Alaska Airlines: Gay couple separated, seats given to straight couple

Alaska Airlines is apologizing for an overbooking situation in which a gay couple was asked to relinquish their seats to a heterosexual pair.

“We mistakenly booked two people in one seat. We are deeply sorry for the situation, and are investigating the details,” the carrier said in a statement, adding that it has a “zero-tolerance policy for discrimination of any kind.”

The apology came after Los Angeles restaurant owner David Cooley took to Facebook on Sunday to vent about his experience on an Alaska Airlines flight bound from New York’s John F. Kennedy International Airport to Los Angeles International Airport.

“After my traveling companion and I had been seated in our assigned seats for a while, we were approached by the flight attendant and my companion was asked to move from his premium seat to coach, so a couple could sit together. I explained that we were a couple and wanted to sit together. He was given a choice to either give up the premium seat and move to coach or get off the plane,” Cooley, owner of the iconic LA gay bar The Abbey wrote in a Facebook post shared more 2,100 times

I have never been so discriminated against while traveling before. I was removed from an Alaska Airlines flight # 1407…

Posted by David Cooley on Sunday, July 29, 2018

“We could not bear the feeling of humiliation for an entire cross-country flight and left the plane,” Cooley added. “I cannot believe that an airline in this day and age would give a straight couple preferential treatment over a gay couple and go so far as to ask us to leave.”

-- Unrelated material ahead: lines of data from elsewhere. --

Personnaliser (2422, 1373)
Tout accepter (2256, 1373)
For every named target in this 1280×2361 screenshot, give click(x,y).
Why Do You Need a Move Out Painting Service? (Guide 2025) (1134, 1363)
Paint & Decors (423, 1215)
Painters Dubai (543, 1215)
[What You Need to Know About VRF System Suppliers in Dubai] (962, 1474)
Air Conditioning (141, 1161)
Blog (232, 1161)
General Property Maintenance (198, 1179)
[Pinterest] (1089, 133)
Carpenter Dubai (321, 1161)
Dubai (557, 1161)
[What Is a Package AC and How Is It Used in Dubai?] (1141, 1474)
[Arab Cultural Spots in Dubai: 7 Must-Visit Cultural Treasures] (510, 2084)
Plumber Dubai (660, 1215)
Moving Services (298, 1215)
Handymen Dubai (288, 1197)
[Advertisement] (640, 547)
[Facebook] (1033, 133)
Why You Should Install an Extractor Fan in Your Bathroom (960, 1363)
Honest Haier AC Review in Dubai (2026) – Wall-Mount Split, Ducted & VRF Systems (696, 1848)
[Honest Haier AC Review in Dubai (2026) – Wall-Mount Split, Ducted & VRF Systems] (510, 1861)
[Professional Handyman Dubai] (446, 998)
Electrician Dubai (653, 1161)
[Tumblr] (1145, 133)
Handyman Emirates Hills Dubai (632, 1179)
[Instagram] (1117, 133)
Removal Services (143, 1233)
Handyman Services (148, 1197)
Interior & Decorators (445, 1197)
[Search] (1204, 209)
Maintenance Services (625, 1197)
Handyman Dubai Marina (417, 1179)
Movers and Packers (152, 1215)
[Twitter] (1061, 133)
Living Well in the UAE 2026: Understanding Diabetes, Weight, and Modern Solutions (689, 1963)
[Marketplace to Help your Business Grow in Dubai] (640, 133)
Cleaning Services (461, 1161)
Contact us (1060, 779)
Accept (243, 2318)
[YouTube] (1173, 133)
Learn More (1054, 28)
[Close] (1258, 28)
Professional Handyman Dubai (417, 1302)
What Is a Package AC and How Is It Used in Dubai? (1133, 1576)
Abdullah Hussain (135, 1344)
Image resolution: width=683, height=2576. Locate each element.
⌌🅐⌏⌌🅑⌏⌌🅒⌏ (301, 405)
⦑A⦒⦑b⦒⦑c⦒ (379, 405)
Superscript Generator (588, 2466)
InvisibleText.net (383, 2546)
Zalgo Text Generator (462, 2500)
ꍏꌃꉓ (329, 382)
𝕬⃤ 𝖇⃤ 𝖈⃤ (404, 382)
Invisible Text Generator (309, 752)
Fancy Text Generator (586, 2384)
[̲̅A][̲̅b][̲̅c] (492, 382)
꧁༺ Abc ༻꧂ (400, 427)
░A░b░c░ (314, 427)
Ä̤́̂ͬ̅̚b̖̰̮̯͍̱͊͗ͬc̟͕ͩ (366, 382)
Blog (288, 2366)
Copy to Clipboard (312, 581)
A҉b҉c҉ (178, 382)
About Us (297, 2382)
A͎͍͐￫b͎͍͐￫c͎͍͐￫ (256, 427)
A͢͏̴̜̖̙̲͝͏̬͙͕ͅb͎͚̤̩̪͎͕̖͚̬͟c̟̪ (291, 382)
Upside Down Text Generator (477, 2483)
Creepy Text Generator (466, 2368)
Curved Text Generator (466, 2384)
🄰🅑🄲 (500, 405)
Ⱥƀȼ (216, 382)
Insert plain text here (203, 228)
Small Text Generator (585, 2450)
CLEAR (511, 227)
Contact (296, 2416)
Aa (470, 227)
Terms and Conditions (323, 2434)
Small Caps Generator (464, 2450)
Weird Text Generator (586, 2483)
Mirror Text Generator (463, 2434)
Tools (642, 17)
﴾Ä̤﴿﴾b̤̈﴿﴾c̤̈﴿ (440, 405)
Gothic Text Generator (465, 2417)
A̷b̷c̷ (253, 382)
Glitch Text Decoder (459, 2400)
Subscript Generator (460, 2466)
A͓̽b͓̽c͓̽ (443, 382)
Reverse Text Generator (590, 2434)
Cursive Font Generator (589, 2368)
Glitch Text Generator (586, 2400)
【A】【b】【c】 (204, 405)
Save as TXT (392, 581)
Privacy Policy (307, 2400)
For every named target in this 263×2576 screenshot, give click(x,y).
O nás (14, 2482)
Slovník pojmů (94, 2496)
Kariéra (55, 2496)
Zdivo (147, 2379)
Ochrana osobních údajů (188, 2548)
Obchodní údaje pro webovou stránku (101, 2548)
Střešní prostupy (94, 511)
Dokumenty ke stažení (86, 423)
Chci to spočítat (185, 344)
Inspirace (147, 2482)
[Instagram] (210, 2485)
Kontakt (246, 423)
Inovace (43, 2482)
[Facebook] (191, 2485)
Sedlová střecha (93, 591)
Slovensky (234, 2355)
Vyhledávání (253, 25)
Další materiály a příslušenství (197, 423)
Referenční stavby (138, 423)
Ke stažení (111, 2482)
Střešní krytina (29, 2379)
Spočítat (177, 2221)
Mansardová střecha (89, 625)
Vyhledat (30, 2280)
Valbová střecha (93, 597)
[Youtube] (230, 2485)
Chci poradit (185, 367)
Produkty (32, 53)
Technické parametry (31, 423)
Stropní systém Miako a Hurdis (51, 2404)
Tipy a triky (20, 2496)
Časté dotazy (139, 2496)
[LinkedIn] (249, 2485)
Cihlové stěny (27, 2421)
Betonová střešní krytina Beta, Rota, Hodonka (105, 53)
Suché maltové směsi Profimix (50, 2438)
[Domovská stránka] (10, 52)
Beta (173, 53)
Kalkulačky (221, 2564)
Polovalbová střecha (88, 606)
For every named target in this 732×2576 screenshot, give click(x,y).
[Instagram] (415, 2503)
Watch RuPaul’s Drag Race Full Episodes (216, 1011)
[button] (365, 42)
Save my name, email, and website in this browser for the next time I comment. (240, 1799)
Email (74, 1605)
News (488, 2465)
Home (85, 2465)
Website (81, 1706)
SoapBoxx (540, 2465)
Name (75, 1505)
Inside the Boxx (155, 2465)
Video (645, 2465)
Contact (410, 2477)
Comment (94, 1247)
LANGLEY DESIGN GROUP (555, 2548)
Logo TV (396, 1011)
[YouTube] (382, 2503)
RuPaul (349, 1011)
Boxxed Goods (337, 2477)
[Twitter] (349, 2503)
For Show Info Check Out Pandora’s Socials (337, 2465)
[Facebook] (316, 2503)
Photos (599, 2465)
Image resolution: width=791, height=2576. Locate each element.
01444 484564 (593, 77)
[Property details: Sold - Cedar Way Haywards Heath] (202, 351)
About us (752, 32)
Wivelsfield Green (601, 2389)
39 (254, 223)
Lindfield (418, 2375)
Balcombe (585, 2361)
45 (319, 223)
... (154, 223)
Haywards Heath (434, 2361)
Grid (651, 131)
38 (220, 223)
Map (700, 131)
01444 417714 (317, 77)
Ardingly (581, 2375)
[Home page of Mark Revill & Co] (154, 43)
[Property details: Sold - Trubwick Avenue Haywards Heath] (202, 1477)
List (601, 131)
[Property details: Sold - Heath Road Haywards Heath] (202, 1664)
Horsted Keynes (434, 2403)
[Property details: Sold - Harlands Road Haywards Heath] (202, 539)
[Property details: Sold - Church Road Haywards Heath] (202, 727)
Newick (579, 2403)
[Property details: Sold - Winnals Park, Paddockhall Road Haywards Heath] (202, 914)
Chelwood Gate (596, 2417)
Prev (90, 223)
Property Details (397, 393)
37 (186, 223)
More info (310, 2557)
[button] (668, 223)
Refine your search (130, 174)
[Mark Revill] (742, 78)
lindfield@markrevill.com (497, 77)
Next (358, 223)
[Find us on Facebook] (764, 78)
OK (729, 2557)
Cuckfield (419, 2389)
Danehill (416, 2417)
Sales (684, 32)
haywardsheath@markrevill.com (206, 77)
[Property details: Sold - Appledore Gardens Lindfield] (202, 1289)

In acknowledging its error, Alaska Airlines said the gate agents involved in the incident did not realize the men were a couple.

Cooley ended his Facebook post calling on LGBT people to boycott Alaska Airlines.

“Thank you to Delta Air Lines for getting us home safe,” he wrote. “If you are an #LGBT person, please spend your travel dollars with an LGBT friendly airline like Delta.”

Federal rules allow carriers to set their own criteria for picking passengers to bump, but the practice can be costly, both in damage to an airline’s reputation and in compensating those compelled to give up their seats. An analysis of government aviation data last year found passengers bumped from Alaska Airlines flight received the highest average compensation of $1,605.